■ Extracto de la fuente
Detrás de los migrantes hay normalmente historias de pobreza y persecución, que los lleva a buscar mejores oportunidades. Muchos de ellos no tienen otra solución que huir a otros lugares, para evitar brutales formas de violencias como torturas, violaciones, privación de lo esencial para vivir, etcétera.
Sería una miopía no tomar conciencia que en Latinoamérica se cuentan por cientos de miles de migrantes, los que huyen a mejores destinos, como el que les ofrece nuestro país.
La solución cristiana de este asunto es altamente compleja porque supone la búsqueda de una serie de delicados equilibrios. Existe el legítimo derecho de todo Estado de controlar los flujos migratorios, para evitar se pueda complicar la solución a problemas que siempre existen en torno a las prestaciones de salud, educación, mercado laboral, seguridad ciudadana, etcétera. Sin embargo, no debemos aceptar que delincuentes de otros países vengan a delinquir al nuestro, especialmente cuando, de manera objetiva, hemos perdido la paz social y la situación está fuera de control por parte de las autoridades.
Para reflexionar serenamente sobre el tema hay que atender a las causas de la emigración, especialmente, cuando percibimos que existen países que provocan la emigración masiva de sus integrantes, como es el caso de la feroz dictadura venezolana.

■ Instrucciones a seguir
Según el texto sobre los migrantes, ¿qué historias suele haber detrás de ellos? Responda con pocas palabras, por favor.

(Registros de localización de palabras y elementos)
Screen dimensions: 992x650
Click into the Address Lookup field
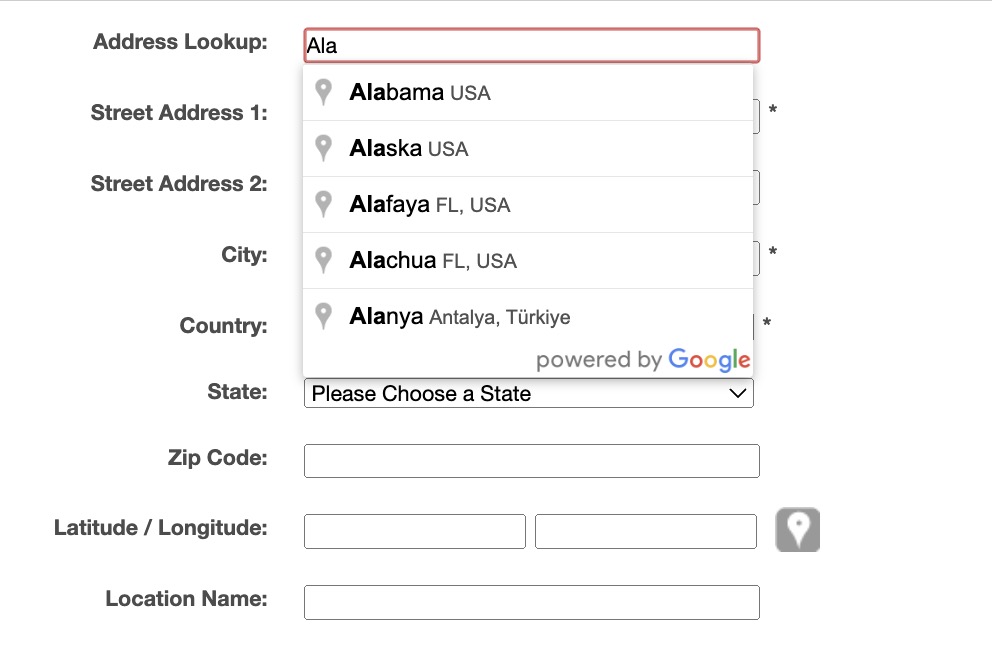[x=531, y=46]
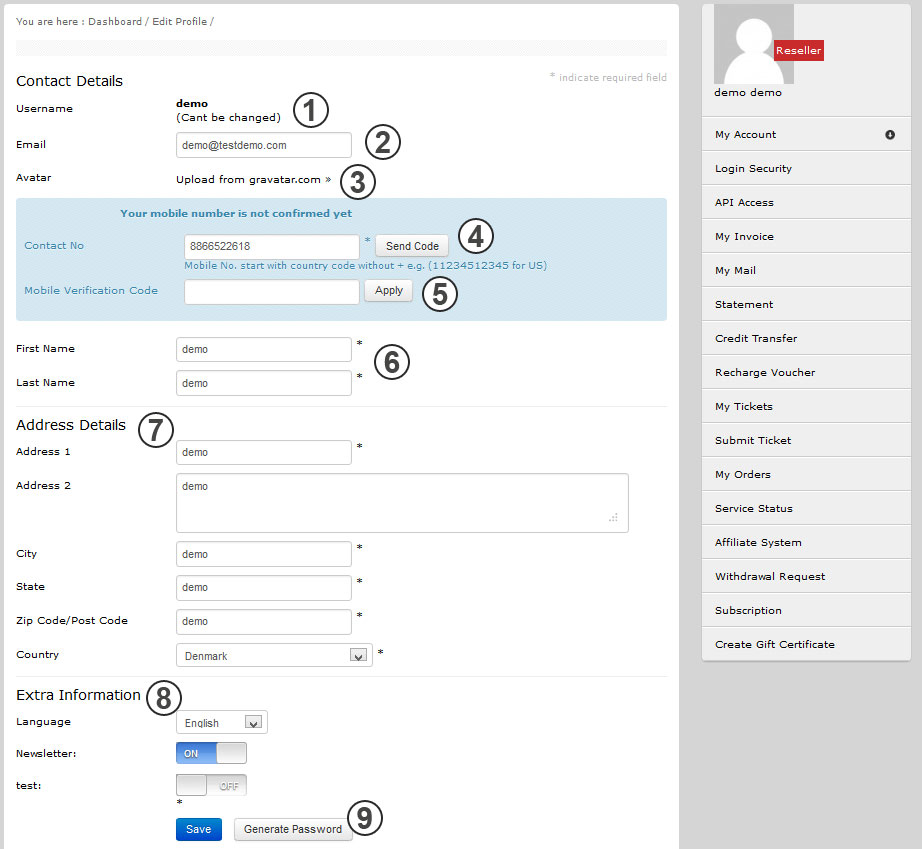Focus the Mobile Verification Code field
The width and height of the screenshot is (922, 849).
pos(271,292)
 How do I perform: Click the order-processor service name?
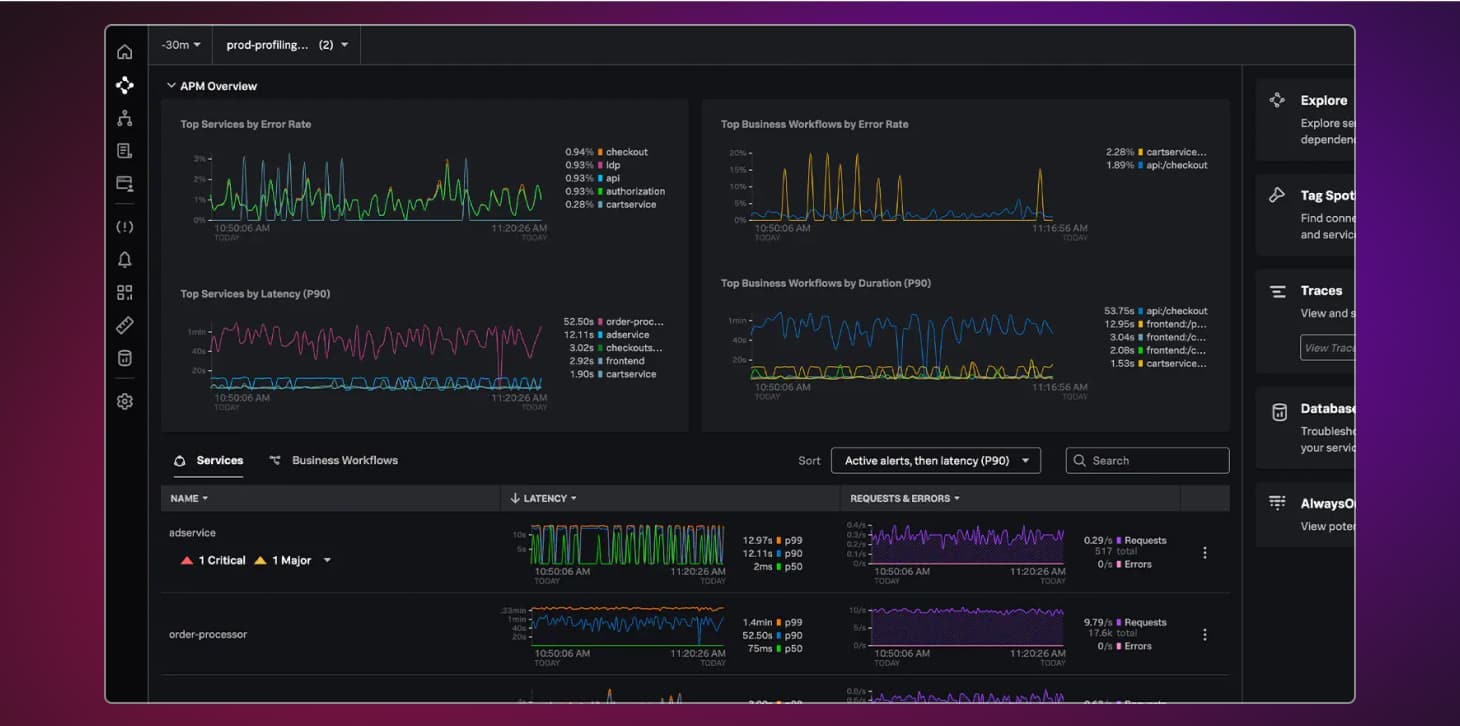point(208,635)
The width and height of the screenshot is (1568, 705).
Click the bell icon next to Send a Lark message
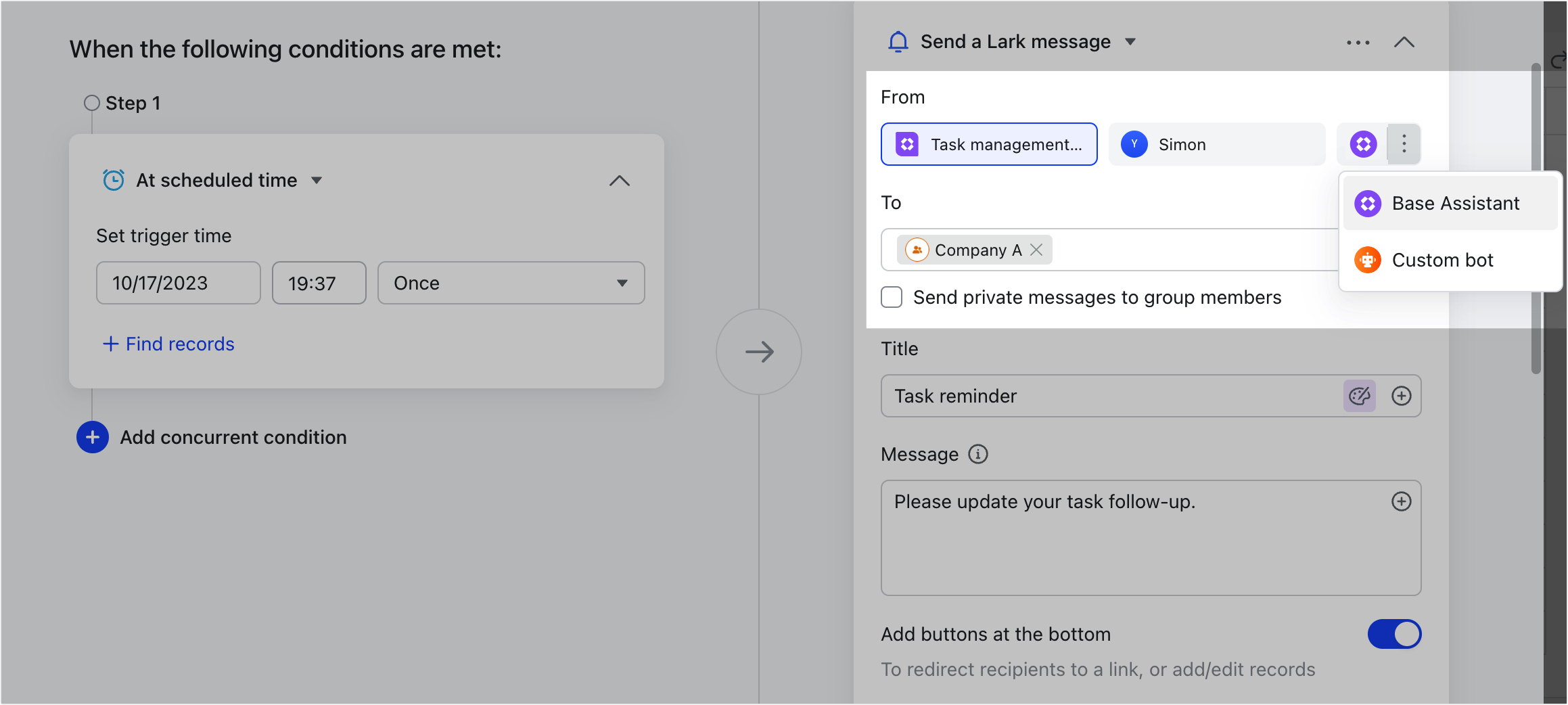coord(898,41)
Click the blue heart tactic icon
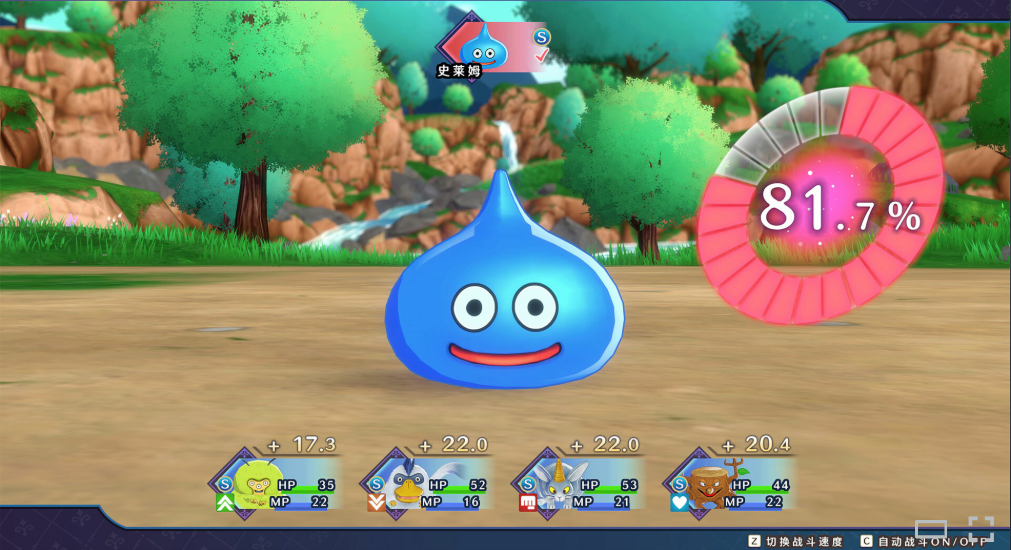Image resolution: width=1011 pixels, height=550 pixels. [680, 503]
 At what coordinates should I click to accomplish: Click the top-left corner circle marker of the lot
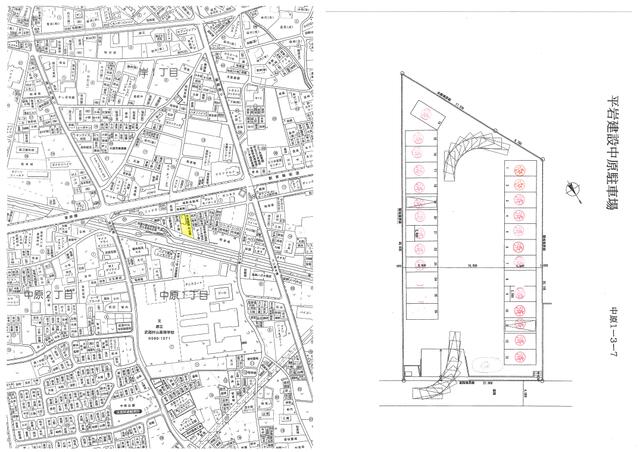point(402,73)
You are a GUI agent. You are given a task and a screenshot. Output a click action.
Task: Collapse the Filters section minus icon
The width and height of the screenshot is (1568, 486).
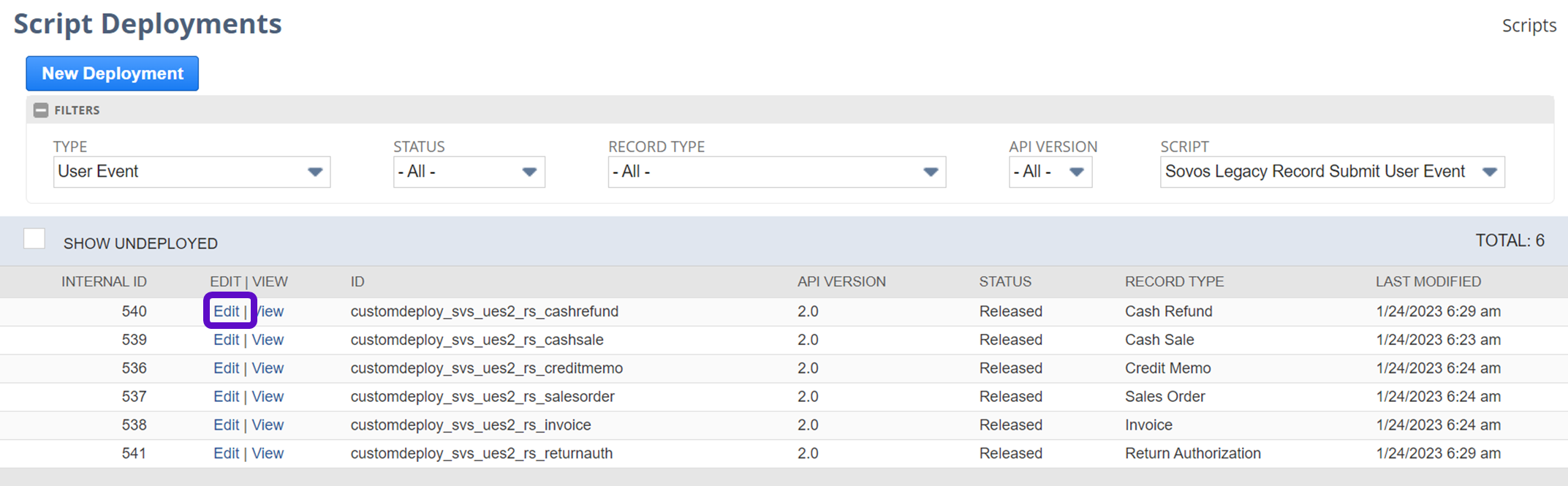click(41, 110)
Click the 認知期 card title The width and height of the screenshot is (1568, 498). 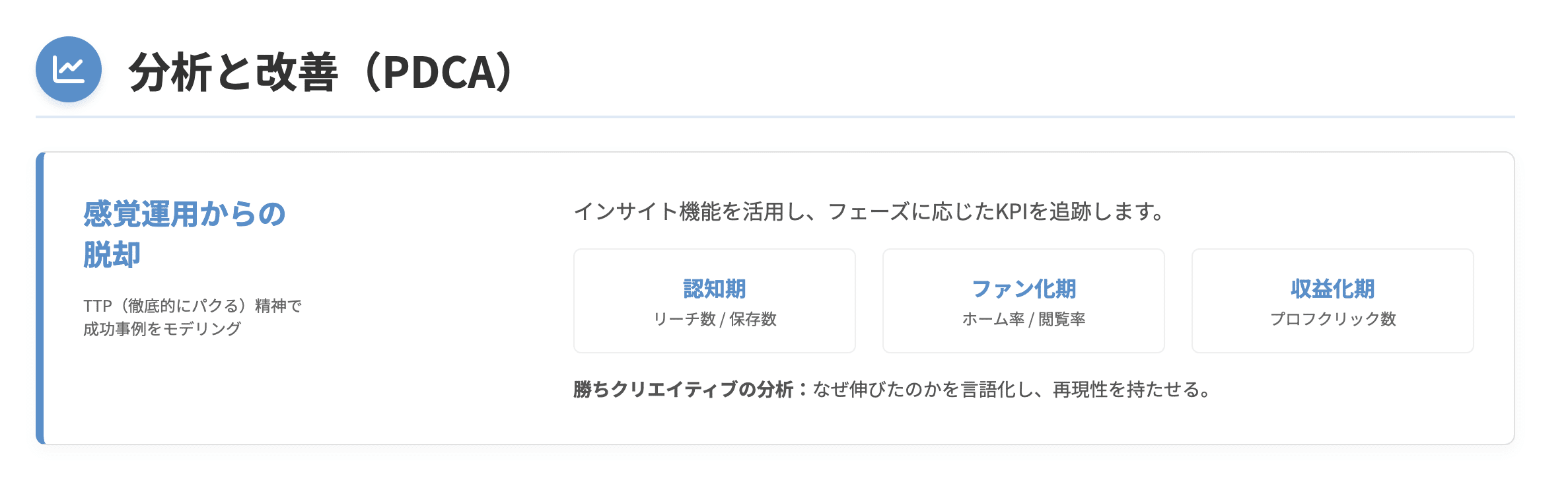[714, 289]
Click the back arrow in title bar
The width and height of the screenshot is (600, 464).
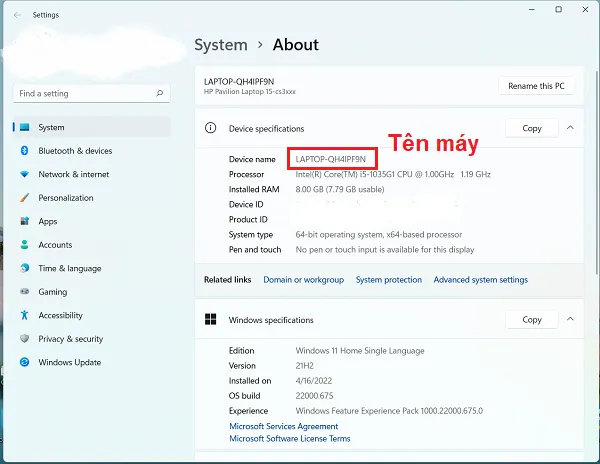point(17,15)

■ Respuesta del ejercicio
Historias de pobreza y persecución.